HDR Brachytherapy for Lung Cancer

Mark


1. Introduction


High Dose Rate brachytherapy is used to give an added radiation dose to lung cancers that are located in the major bronchi ( the breathing passages). While increasing the dose to the tumor, HDR, due to its short treatment distance, minimizes the radiation dose given to sensitive nearby tissues such as adjacent normal lung, heart, esophagus and the spinal cord. HDR brachytherapy is also used to treat recurrent endobronchial tumors where additional surgery and external beam radiation therapy are no longer options. "In cases of the tumor being in the lung tissue, rather than the bronchi, external beam radiation therapy, not HDR, is the appropriate therapy."

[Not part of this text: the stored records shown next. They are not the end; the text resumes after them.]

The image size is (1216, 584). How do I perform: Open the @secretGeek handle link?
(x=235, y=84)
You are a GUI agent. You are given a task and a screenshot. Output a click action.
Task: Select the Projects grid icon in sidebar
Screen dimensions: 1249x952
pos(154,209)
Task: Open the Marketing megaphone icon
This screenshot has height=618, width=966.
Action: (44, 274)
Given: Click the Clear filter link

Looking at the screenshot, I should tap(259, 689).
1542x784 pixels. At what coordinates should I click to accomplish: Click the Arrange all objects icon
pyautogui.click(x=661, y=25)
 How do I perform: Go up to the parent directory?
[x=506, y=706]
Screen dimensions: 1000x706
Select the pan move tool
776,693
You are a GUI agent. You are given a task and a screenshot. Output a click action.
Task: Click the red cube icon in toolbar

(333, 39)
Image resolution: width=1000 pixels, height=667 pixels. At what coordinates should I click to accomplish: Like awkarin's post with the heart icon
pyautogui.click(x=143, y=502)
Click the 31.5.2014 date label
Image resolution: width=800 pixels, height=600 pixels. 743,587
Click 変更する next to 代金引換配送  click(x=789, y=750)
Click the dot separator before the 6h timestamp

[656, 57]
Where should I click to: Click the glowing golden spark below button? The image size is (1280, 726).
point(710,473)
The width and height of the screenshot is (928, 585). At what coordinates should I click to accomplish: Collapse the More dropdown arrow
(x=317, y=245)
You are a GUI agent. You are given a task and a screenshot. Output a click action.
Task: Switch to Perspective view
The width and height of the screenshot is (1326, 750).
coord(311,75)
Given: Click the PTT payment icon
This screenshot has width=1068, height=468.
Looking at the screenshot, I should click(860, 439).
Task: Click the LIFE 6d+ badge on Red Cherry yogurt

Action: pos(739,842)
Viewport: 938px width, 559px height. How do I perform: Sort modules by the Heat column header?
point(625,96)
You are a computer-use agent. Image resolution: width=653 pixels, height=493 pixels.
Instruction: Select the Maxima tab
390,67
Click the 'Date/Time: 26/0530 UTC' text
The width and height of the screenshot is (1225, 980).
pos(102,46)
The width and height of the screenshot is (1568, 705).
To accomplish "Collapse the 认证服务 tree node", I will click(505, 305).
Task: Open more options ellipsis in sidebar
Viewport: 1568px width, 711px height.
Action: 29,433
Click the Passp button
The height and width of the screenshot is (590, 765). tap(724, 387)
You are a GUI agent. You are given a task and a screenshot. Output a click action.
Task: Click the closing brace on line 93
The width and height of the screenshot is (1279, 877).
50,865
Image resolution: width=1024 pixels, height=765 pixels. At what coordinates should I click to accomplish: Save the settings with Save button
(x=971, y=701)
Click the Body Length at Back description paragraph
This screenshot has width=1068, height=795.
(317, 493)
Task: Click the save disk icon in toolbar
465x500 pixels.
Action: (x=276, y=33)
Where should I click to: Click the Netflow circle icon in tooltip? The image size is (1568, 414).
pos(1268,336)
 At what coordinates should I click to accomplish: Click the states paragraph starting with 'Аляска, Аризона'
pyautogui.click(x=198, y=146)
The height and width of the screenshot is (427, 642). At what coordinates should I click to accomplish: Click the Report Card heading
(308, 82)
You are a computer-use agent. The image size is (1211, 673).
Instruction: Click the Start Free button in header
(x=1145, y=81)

2. Surgery and HDR Procedure

The patient is made comfortable on the treatment table with intravenous conscious sedation that is typically used in standard bronchoscopic procedures. Topical anesthetic is applied to the back of the nose and throat. An instrument called a bronchoscope is used to locate and evaluate the extent of the tumor. A bronchoscope is a flexible tube that contains a hollow channel and a fiber-optic camera. The pulmonologist inserts the bronchoscope through the nose, past the vocal cords and into the affected bronchus. When the bronchoscope is in position near the tumor, a thin catheter that the radioactive source will travel through is inserted into the bronchoscope. The pulmonologist can see the catheter as it emerges from the end of the bronchoscope. The bronchoscope is then removed, leaving the catheter in place. Usually two catheters are inserted. Special x-ray films are taken in order evaluate the catheter placement and do the computerized treatment plan. When the plan has been approved by the physician, the protruding ends of the catheters are attached to the HDR afterloader, which directs the radioactive source to the precise location in the catheters to deliver the prescribed radiation dose.
Fig 1: AP (front) radiograph of three treatment catheters placed in the bronchi to encompass the lesion that is obstructing air from reaching the left upper lobe of this patient.
After the treatment, the catheters are removed, the patient recovers quickly and then goes home. Usually, three or four treatments are given. Successful treatment opens the bronchi, (improving breathing), and reduces bleeding (hemoptysis).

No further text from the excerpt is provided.